The Problem
Occasionally INFO messages are logged onto /var/log/messages such as:
Apr 19 03:33:22 host kernel: INFO: task kjournald:2046 blocked for more than 120 seconds. Apr 19 03:33:22 host kernel: "echo 0 > /proc/sys/kernel/hung_task_timeout_secs" disables this message. Apr 19 03:33:22 host kernel: kjournald D ffff810001004420 0 2046 49 2476 2044 (L-TLB) Apr 19 03:33:22 host kernel: ffff81013ce9fdd0 0000000000000046 0000000000000100 0000000000000000 Apr 19 03:33:22 host kernel: 0000000000000000 000000000000000a ffff81013c7d0820 ffffffff80309b60 Apr 19 03:33:22 host kernel: 001b51e0f255644a 0000000000000a88 ffff81013c7d0a08 0000000000000000 Apr 19 03:33:22 host kernel: Call Trace: Apr 19 03:33:22 host kernel: [] :jbd:journal_commit_transaction+0x16d/0x1066 Apr 19 03:33:22 host kernel: [] autoremove_wake_function+0x0/0x2e Apr 19 03:33:22 host kernel: [] try_to_del_timer_sync+0x7f/0x88 Apr 19 03:33:22 host kernel: [] :jbd:kjournald+0xc1/0x213 Apr 19 03:33:22 host kernel: [] autoremove_wake_function+0x0/0x2e Apr 19 03:33:22 host kernel: [] keventd_create_kthread+0x0/0xc4 Apr 19 03:33:23 host kernel: [] :jbd:kjournald+0x0/0x213 Apr 19 03:33:24 host kernel: [] keventd_create_kthread+0x0/0xc4 Apr 19 03:33:24 host kernel: [] kthread+0xfe/0x132 Apr 19 03:33:24 host kernel: [] child_rip+0xa/0x11 Apr 19 03:33:24 host kernel: [] keventd_create_kthread+0x0/0xc4 Apr 19 03:33:24 host kernel: [] kthread+0x0/0x132 Apr 19 03:33:24 host kernel: [] child_rip+0x0/0x11
What are these messages and what is their impact?
The Solution
This message intends the process is in “D” state for 120 seconds.
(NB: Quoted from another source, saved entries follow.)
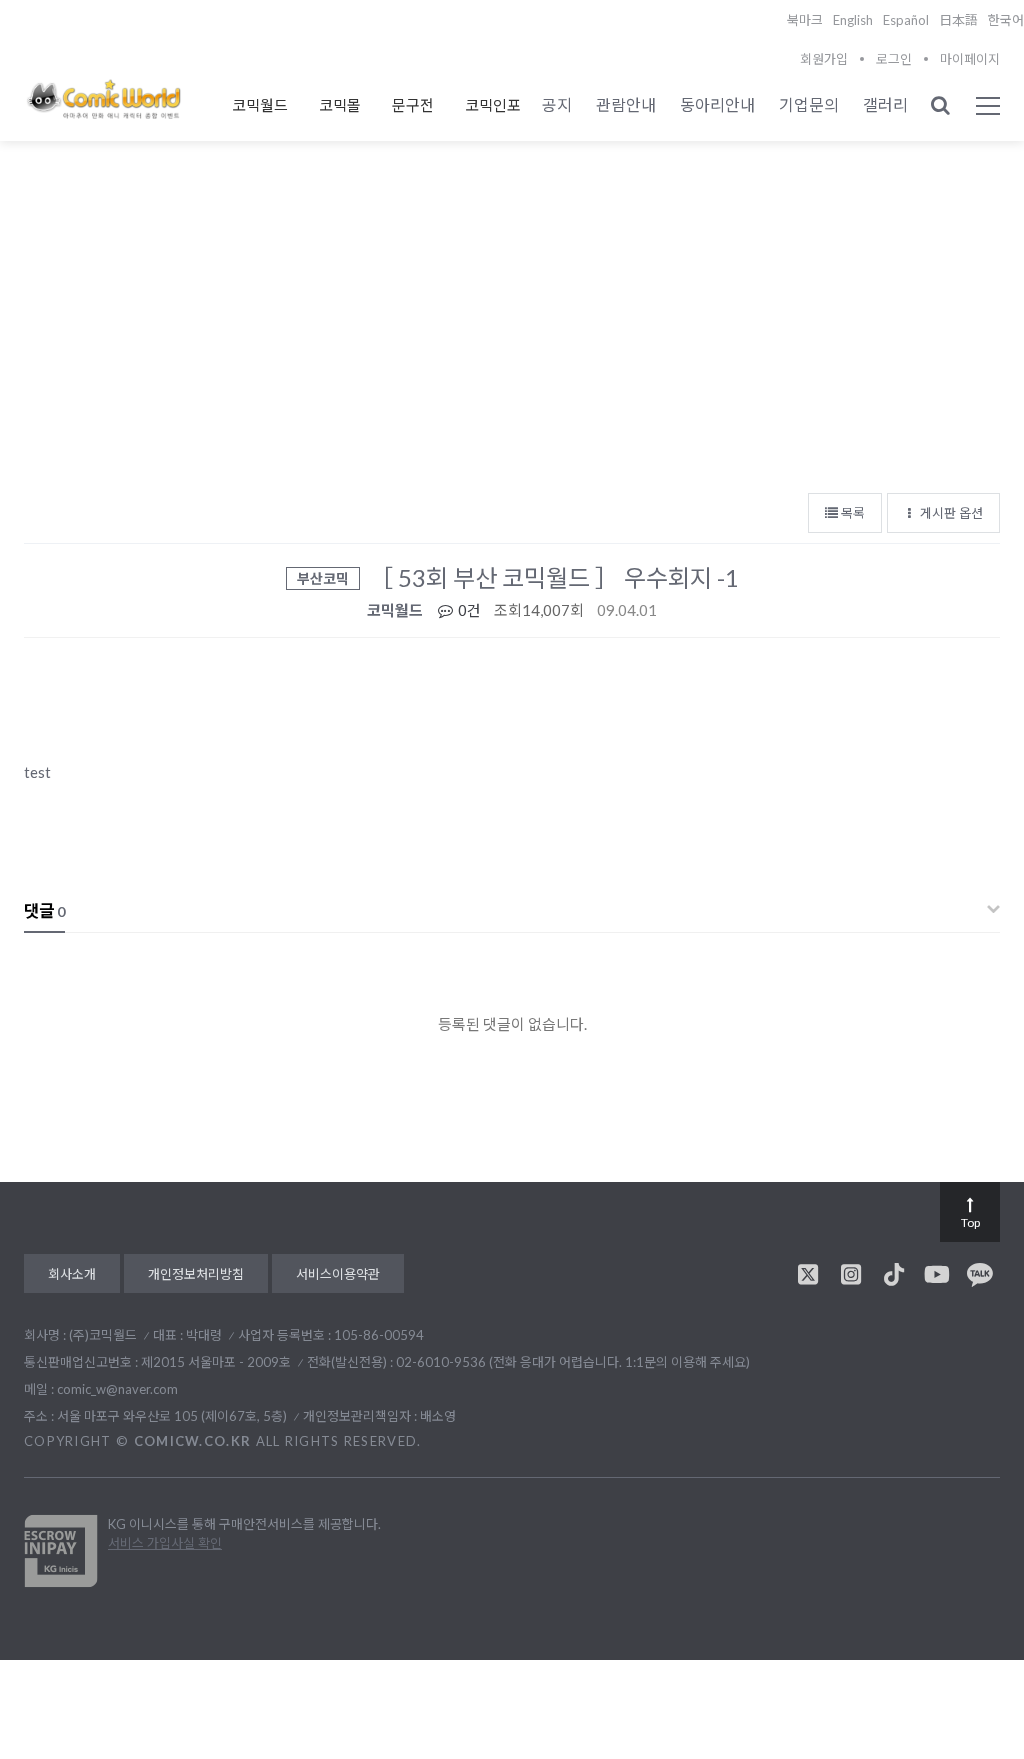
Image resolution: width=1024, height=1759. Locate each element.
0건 (468, 610)
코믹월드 (260, 105)
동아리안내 (717, 104)
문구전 (413, 105)
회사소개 (72, 1274)
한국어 (1006, 20)
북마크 (805, 20)
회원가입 (824, 59)
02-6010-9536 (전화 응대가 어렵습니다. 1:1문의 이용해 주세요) (573, 1362)
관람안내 (626, 104)
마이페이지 (970, 59)
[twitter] (808, 1274)
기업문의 (809, 104)
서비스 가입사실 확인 (165, 1543)
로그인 (894, 59)
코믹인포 (493, 105)
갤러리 (885, 104)
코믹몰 (340, 105)
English (853, 20)
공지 (557, 104)
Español (906, 20)
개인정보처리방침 (196, 1274)
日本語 (958, 20)
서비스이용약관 (338, 1274)
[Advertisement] (512, 331)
In this example, kjournald was waiting for the finishing of journal_commit_transaction() for over 120 seconds, most likely due to heavy I/O by some processes, since journal commit is an atomic function.
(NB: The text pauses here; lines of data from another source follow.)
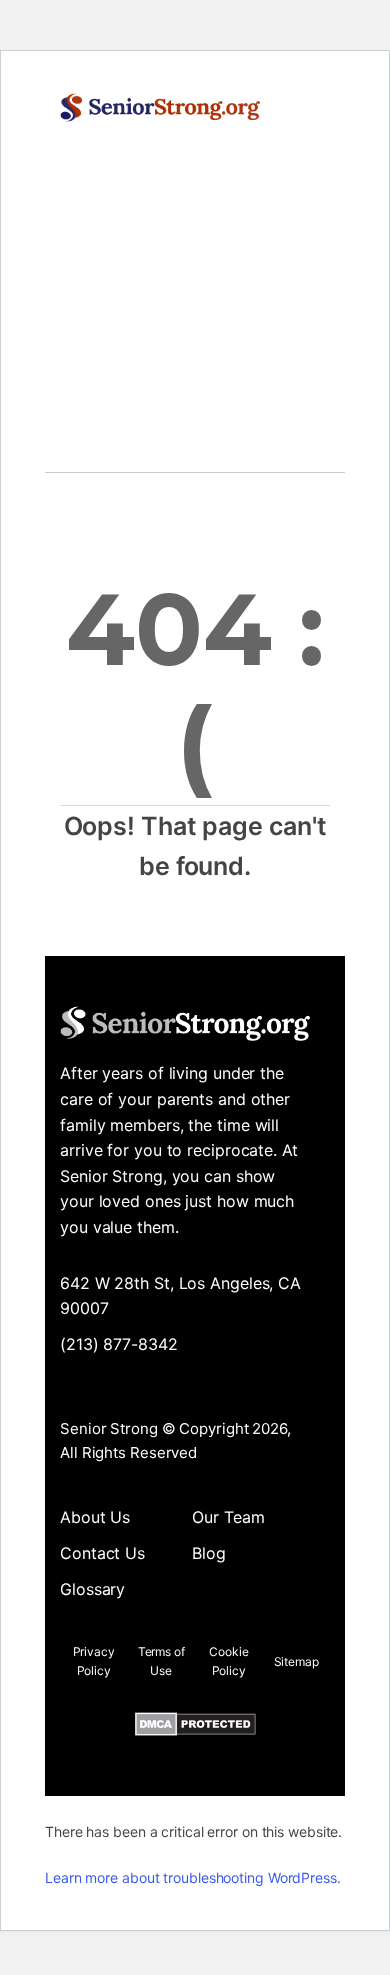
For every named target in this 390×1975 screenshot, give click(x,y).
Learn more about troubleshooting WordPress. (193, 1877)
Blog (209, 1553)
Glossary (92, 1589)
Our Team (228, 1517)
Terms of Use (161, 1661)
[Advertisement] (195, 317)
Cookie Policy (228, 1661)
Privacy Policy (94, 1661)
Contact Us (102, 1553)
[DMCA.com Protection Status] (195, 1728)
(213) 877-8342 (119, 1344)
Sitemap (296, 1661)
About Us (95, 1517)
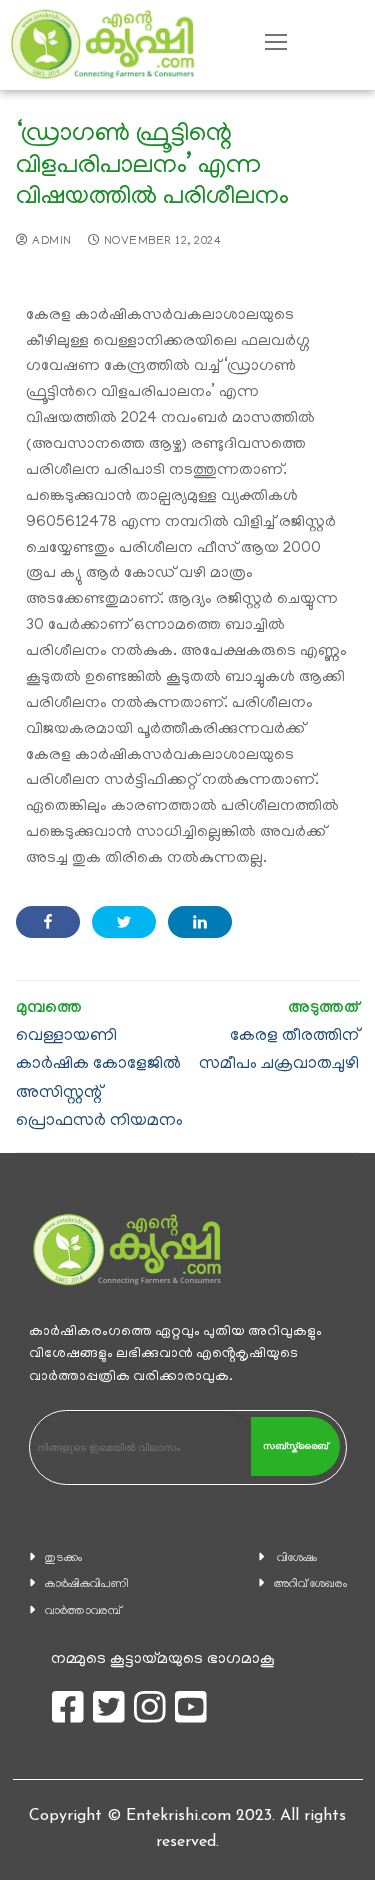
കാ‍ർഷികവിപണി (87, 1584)
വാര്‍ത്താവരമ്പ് (83, 1611)
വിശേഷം (297, 1558)
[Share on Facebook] (48, 922)
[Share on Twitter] (124, 922)
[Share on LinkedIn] (200, 922)
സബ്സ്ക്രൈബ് (295, 1446)
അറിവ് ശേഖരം (310, 1584)
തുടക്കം (63, 1558)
Generally speaking, this could be ignored, if the messages are not logged in /var/log/messages so frequently. This is just information that intends the process was stuck by some reasons, which could occur due to heavy I/O, storage/network disconnection/delay or so.
Thus what we need to do at first after finding this message is checking whether this is logged frequently, and next if there was a network/storage trouble at the time.
Conclusion
These messages typically mean that the system is experiencing disk or memory congestion and processes are being starved of available resources. These messages serve as a warning that something may not be operating optimally. They do not necessarily indicate a serious problem and any blocked processes should eventually proceed when the system recovers. You can try capturing the output of below commands during the issue if possible:
# top -n 5 -b > /tmp/top.out # vmstat 1 50 > /tmp/vm.out # iostat -x 2 10 > /tmp/io.out # ps aux > /tmp/ps.out # ps auxH > /tmp/psh.out # sar -A > /tmp/sar.out # free > /tmp/free.out # lsof > /tmp/lsof.out
These outputs can be useful while diagnosing the system hung issue or the reason behind the “task blocked for more than 120 seconds” INFO message.